Task prompt. Quote exactly and only this range of lines in the data below: the line that holds "Terms of service (207, 2555)" to the line that holds "Élévation de personnes (101, 1786)", both included.

Data extracts.
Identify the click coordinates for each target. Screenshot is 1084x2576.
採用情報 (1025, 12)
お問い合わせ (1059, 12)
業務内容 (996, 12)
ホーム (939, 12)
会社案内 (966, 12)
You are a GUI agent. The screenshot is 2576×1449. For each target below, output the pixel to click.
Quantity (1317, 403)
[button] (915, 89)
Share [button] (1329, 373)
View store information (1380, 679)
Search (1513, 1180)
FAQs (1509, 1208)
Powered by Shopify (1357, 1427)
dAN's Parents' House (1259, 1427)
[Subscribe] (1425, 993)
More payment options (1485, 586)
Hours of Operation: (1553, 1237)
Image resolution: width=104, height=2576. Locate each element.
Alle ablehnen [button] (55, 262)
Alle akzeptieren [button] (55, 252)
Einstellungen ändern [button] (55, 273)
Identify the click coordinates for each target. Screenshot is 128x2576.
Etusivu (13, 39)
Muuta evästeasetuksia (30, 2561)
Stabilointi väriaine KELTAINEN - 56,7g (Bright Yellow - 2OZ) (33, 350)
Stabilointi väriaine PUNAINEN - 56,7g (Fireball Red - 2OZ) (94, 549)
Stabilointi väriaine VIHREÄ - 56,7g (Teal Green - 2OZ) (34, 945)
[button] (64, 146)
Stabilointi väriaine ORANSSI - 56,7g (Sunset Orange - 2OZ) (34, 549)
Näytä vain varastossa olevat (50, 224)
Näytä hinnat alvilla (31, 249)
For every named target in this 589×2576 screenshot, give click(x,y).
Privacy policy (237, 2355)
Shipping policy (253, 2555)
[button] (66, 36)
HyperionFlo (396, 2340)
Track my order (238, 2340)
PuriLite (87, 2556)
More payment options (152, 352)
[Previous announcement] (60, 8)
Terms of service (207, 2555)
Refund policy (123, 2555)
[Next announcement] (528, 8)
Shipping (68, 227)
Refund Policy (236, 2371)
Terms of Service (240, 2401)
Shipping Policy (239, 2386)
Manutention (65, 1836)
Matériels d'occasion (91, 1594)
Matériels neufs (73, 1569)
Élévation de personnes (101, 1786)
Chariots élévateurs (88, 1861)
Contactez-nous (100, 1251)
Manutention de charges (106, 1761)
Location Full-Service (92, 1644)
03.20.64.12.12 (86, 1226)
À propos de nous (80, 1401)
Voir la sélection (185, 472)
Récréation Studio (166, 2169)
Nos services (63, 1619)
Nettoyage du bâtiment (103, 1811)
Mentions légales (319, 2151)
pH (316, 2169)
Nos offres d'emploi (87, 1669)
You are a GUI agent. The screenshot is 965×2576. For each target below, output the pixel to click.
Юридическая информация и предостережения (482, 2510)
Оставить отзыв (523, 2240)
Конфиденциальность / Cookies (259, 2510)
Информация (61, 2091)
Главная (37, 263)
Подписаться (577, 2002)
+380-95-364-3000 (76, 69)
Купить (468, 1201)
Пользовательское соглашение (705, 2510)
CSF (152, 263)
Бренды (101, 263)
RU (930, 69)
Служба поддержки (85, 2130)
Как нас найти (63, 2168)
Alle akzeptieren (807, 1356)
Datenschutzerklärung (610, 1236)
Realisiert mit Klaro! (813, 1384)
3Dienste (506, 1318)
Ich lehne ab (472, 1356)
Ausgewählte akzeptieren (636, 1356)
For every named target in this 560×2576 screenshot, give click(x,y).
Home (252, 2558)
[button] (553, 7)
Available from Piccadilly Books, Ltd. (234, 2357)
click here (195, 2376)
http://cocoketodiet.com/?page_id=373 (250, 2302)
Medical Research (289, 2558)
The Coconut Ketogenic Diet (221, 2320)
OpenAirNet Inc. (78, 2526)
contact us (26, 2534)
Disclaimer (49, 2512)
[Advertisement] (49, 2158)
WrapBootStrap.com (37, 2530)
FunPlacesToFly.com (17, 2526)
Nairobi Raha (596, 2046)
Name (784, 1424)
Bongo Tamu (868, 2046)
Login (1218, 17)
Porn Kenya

Reply to the task.
Terms of service (207, 2555)
Refund policy (123, 2555)
[Next announcement] (528, 8)
Shipping (68, 227)
Refund Policy (236, 2371)
Terms of Service (240, 2401)
Shipping Policy (239, 2386)
Manutention (65, 1836)
Matériels d'occasion (91, 1594)
Matériels neufs (73, 1569)
Élévation de personnes (101, 1786)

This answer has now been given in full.